● Data to process:
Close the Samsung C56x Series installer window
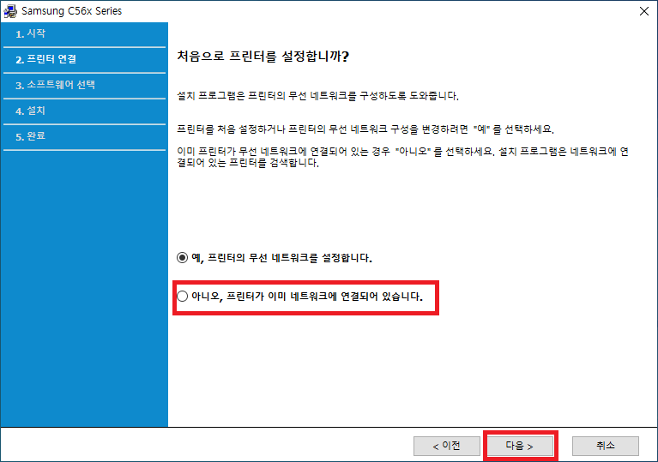 tap(643, 11)
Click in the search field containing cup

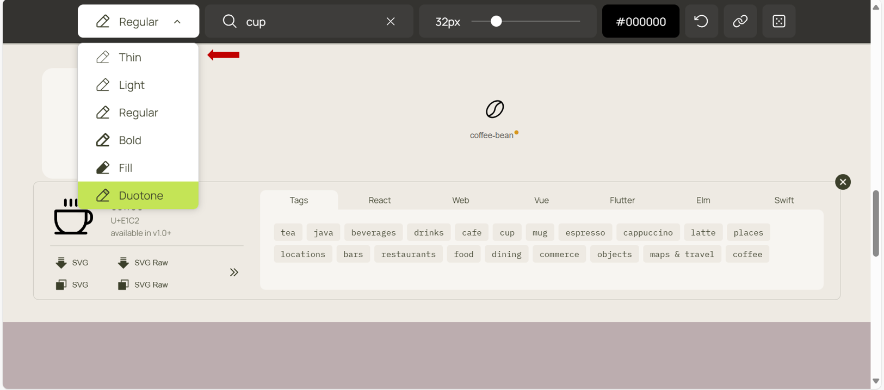point(310,21)
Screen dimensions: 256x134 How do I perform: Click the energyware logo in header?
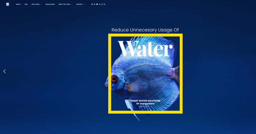(x=8, y=4)
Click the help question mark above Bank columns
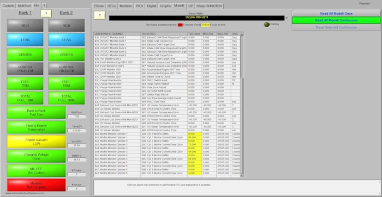This screenshot has height=197, width=382. click(x=46, y=14)
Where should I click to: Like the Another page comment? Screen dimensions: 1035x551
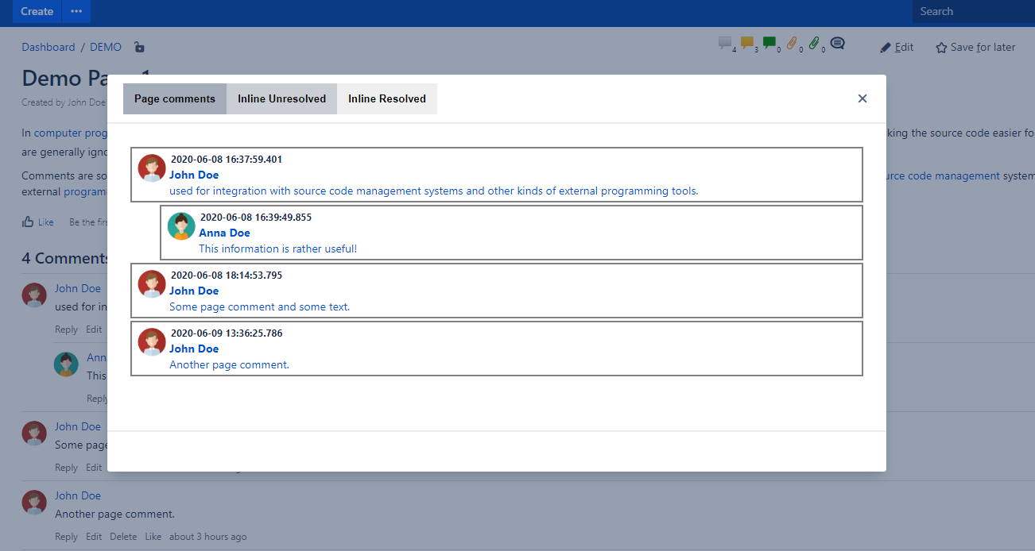[x=153, y=536]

● What this task involves: From the line that contains "Screen dimensions: 256x134" through the last line of the listing, copy each line exactly; both end lines stay in, and pictures stay out.

● Exercise answer:
Screen dimensions: 256x134 How do I perform: Click the energyware logo in header?
(x=8, y=4)
Click the help question mark above Bank columns
This screenshot has height=197, width=382. click(x=46, y=14)
Where should I click to: Like the Another page comment? Screen dimensions: 1035x551
[x=153, y=536]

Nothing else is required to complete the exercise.